前傾40°のシリンダー傾斜角と、持って生まれた重心位置のメリットを妨げない、車体上部が軽量なトラスフレームで得たスリムさは、4気筒スーパースポーツとは次元の異なる走りの世界がイメージできた。
気筒あたり吸気3バルブと排気2バルブのDOHC5バルブ燃焼室に、ボア×ストロークが89.5mm×67.5mmの並列2気筒8499cc。
最高出力は61.0kW(83.0PS)/7,500rpm、最大トルクが84.3N・m(8.6kgf・m)/6,000rpmと明確な中速域重視の設定。
ホイールベースは1,430mmと中型クラスのコンパクトさで、車重も乾燥で188kgに収まる。
4気筒勢と明確に異なるフォルムを際立たせるハーフカウル仕様で、TRX850は1995年にリリースされた。
ツインスポーツに馴染みのあるマーケットと経験がない国内との違い!
BIG TWIN SUPER SPORT、日本向けカタログや雑誌広告ではこの英文字が目立っていた。
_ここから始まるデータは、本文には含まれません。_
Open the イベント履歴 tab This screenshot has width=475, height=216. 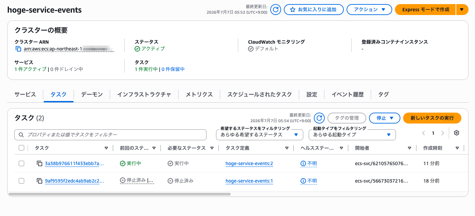[348, 95]
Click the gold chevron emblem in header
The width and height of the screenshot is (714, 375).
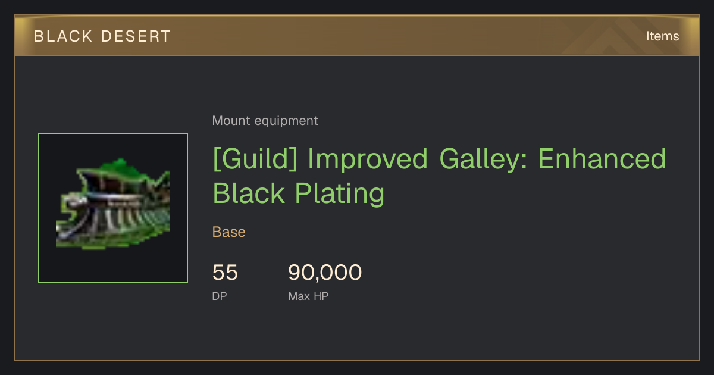point(614,36)
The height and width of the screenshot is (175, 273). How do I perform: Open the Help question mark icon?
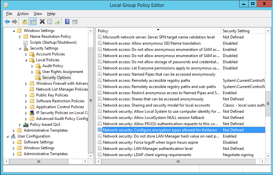pos(67,22)
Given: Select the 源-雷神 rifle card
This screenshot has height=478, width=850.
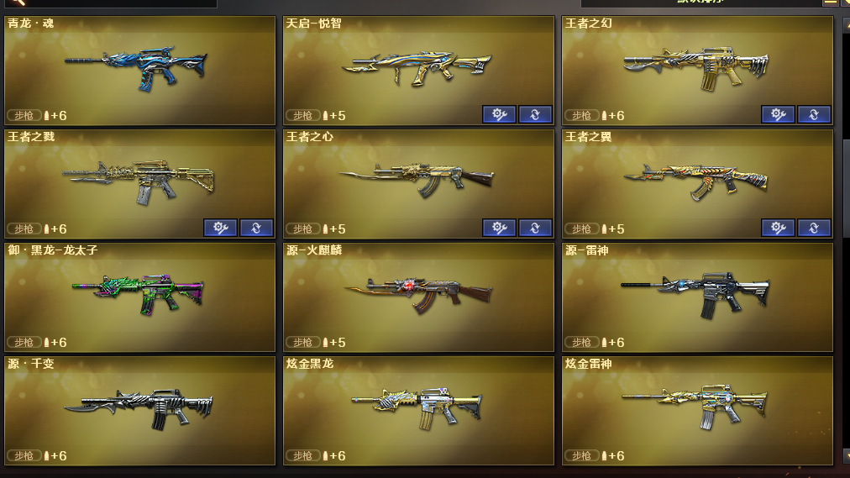Looking at the screenshot, I should 697,297.
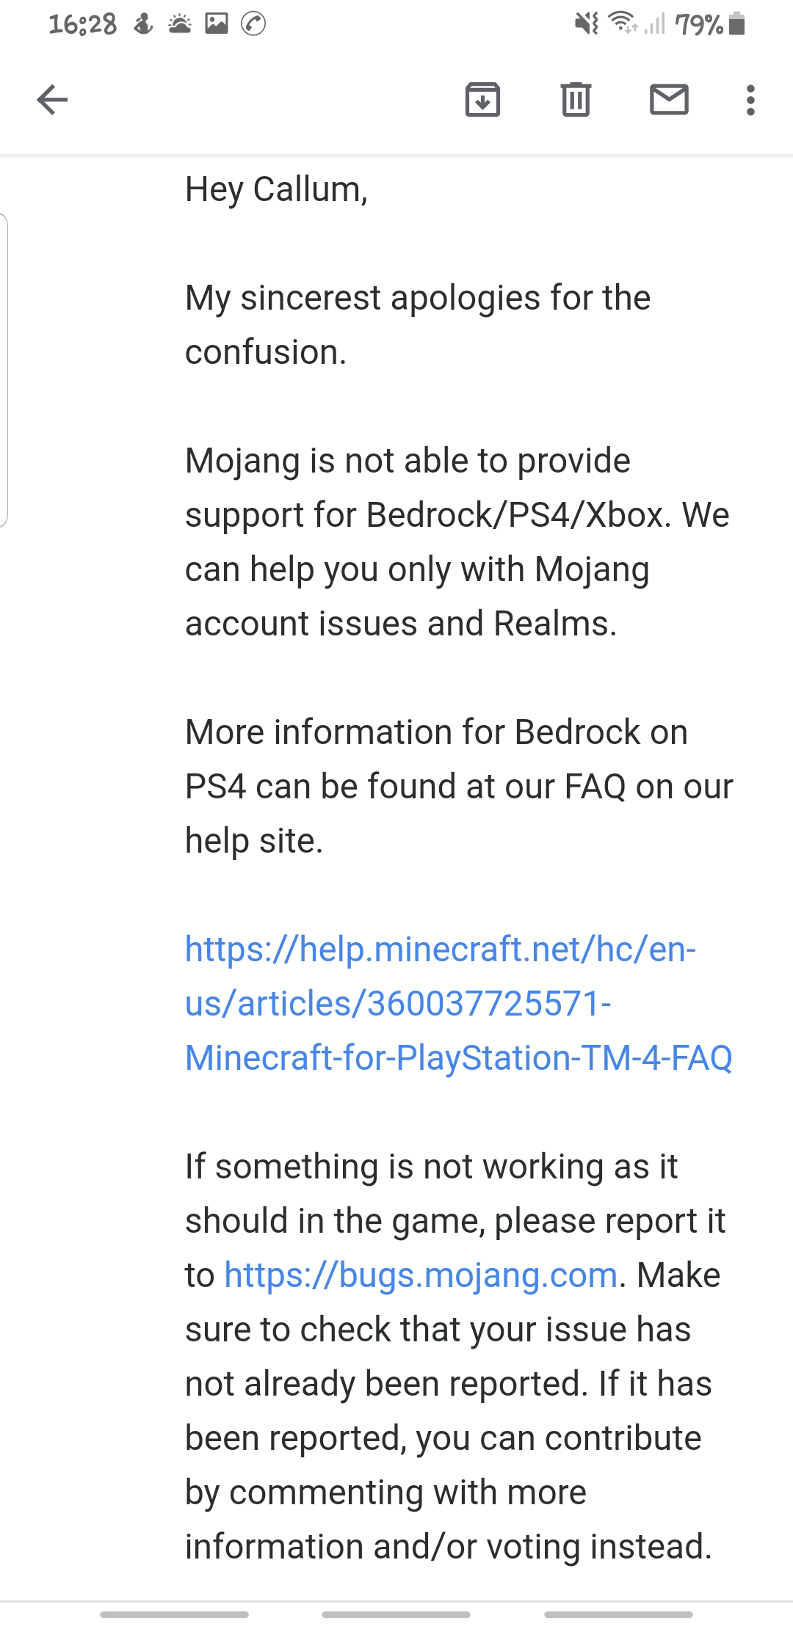Delete this email with trash icon
The height and width of the screenshot is (1629, 793).
tap(576, 100)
とはいえその表現はカジュアルさを演出、親しみやすさで新しいツインスポーツに馴染んでもらおうとする配慮が見てとれた。
しかしこれがそもそもの誤解を孕んでいたのは否めない。
おまけに深紅の単一カラーリングも、イタリアのドゥカティに追従するイメージが漂い、突き詰めたスーパーツインの評価を薄めてしまったようだ。
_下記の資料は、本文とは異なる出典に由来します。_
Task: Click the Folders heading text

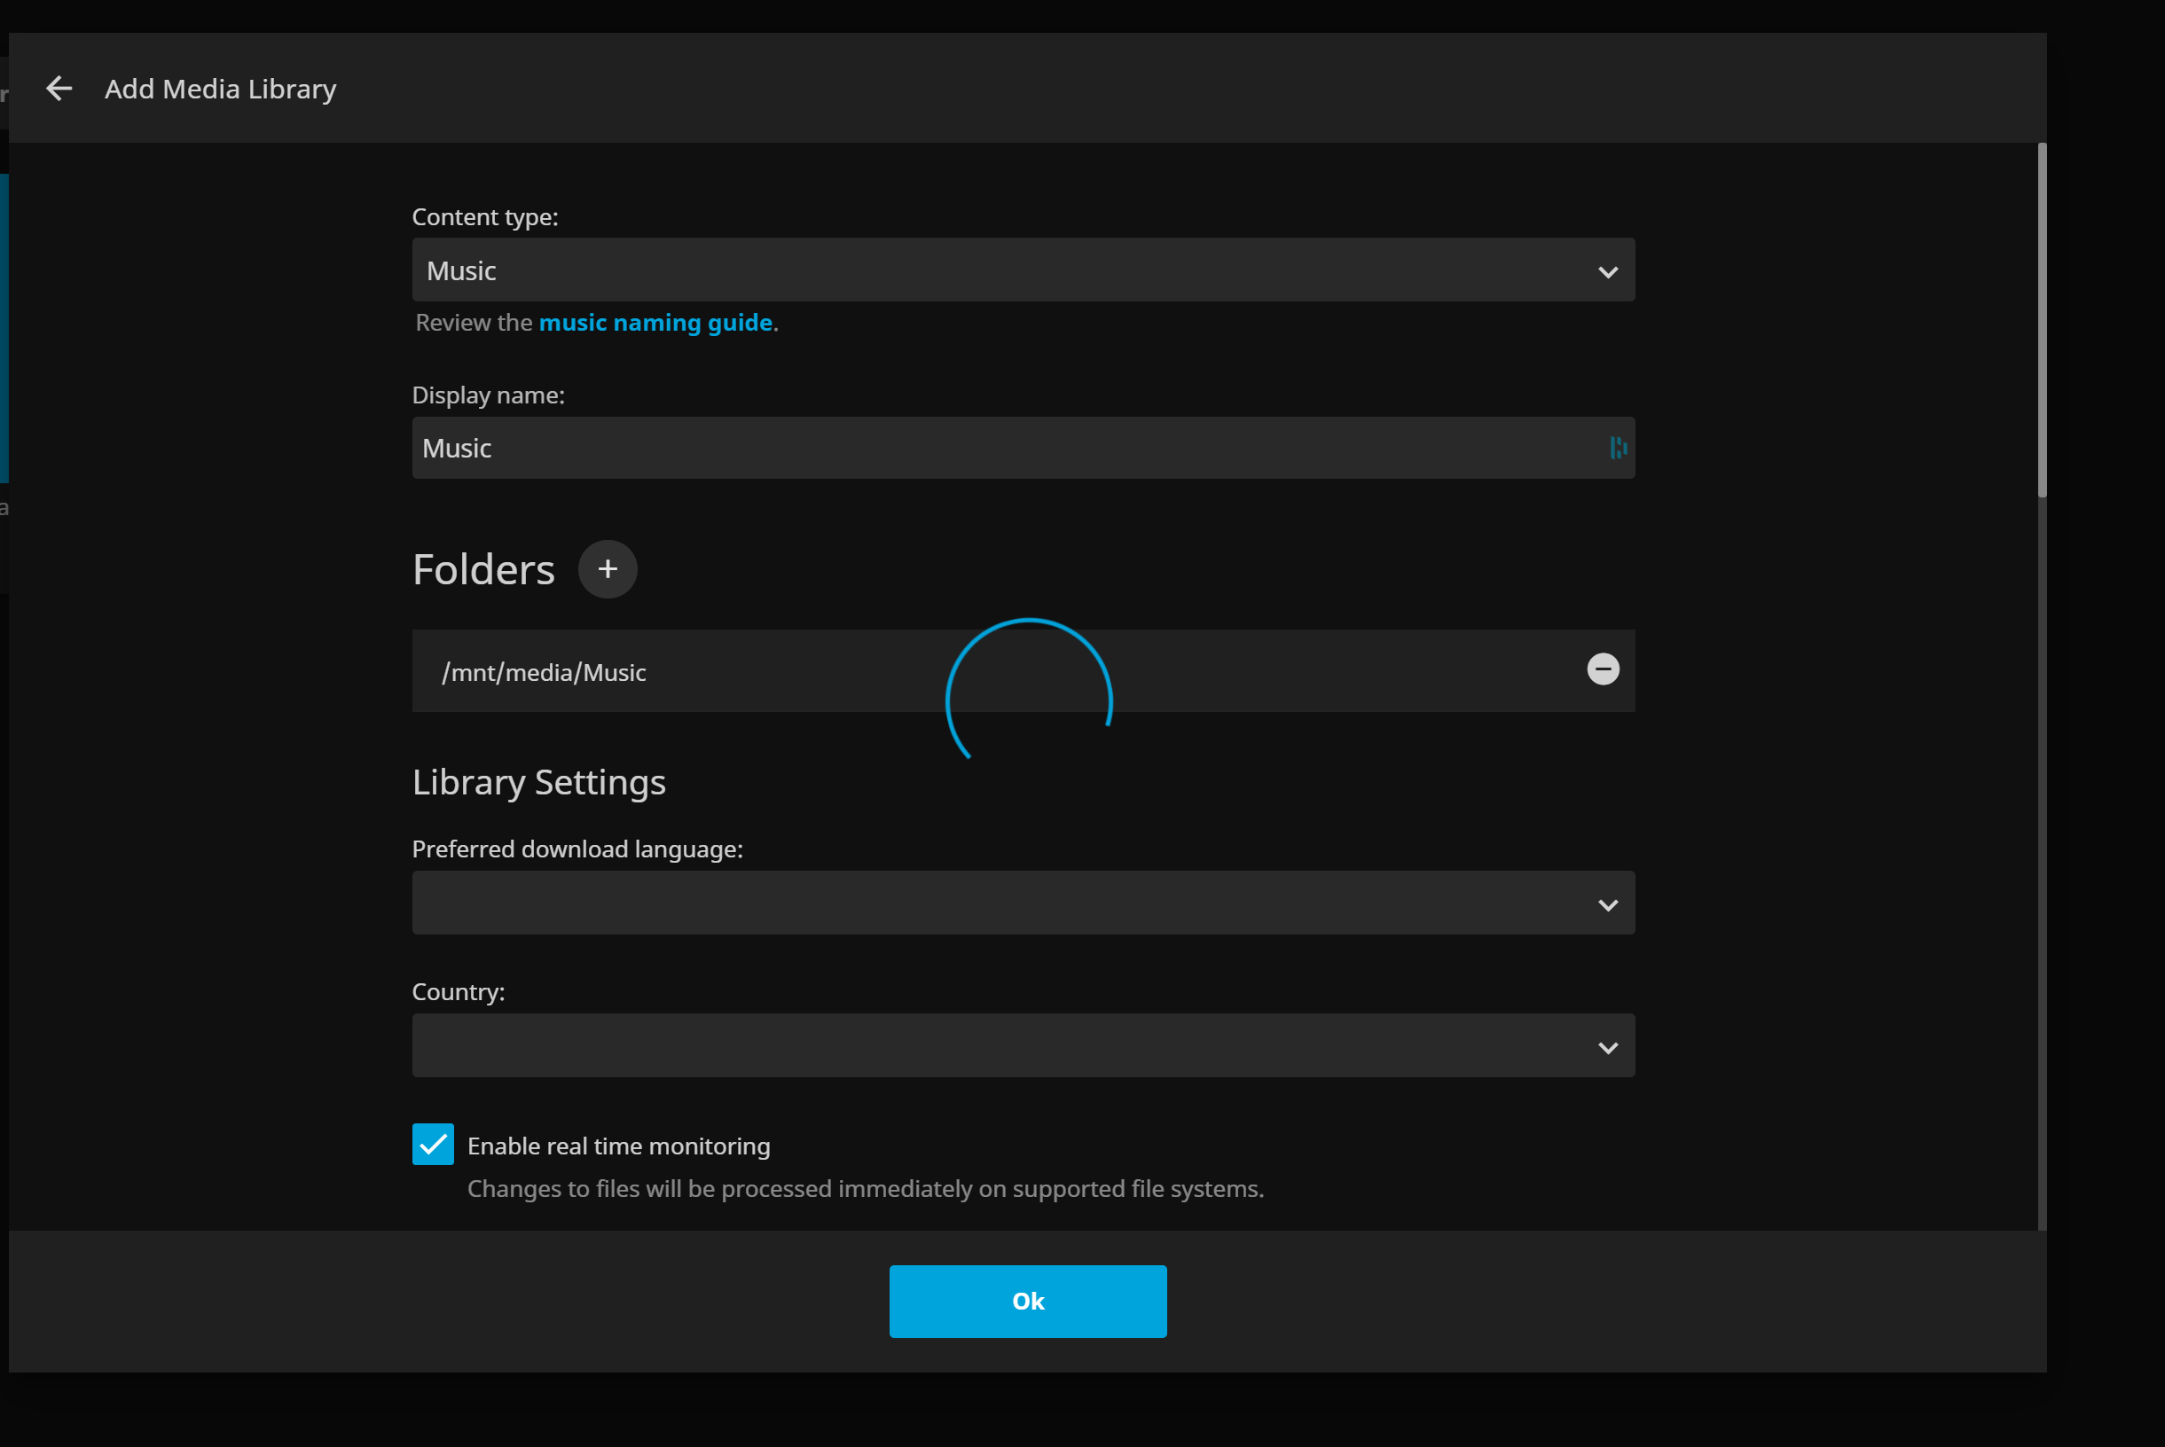Action: 484,570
こうしたカジュアルなカラーリングでデビューしたTRX850だったが、海外でのアピールはかなり次元の異なる表現に包まれていたのだ。
わかりやすくいえば、最初から硬派イメージ。走りの醍醐味を味わうためのスーパーツインを明確に押し出していた。
そこには270°位相クランクが醸し出す、トルクの山が連続して2回の力強いパルスを刻むイメージが強調され、トラクションを駆使した熱い走りのアピールに包まれているのと、カラーリングもよりシックな感性の大人を意識させる感性でまとめられていたのだ。
凛としたシンプルさから漂うツインスポーツのポテンシャル!
確かに国内向けにリリースされていた風貌に対し、ヨーロッパを中心とした海外向けの印象はかなり異なっているのが伝わってくる。
ビッグツインに慣れたマーケットへ、既に説明が不要なポテンシャルと感性で直球勝負していた。
そもそもサスペンションの仕様など、国内向けと海外向けとは違わない走りを意識させる設定。
それがボディカラーとトラスフレームとのカラーリング・コンビネーションで、カジュアルさが前面に出ると、ストイックな走りを堪能するスーパーツインという世界が想像しにくい。
追いかけて輸出仕様と同じカラーリングも用意されたが、初期にリリースされたイメージの浸透が強く、硬派なライダーには馴染まない価値観が定着していた。
こうした初のスーパーツインというイメージを伝える難しさで、人気車種にはならなかったTRX850だったが、ベースとなったTDM85は1996年にルックスもモデルチェンジ、2001年にはグラフィックを含めフォルム全体で変貌を遂げるなど、世界的に10年を跨ぐロングラン・モデルとして進化していたのだ。
TRX900……そのデザインの新たな方向性と共に乗ってみたい願望は少なからずあった筈だが、それは夢と化したままスーパーツインは潰えてしまった。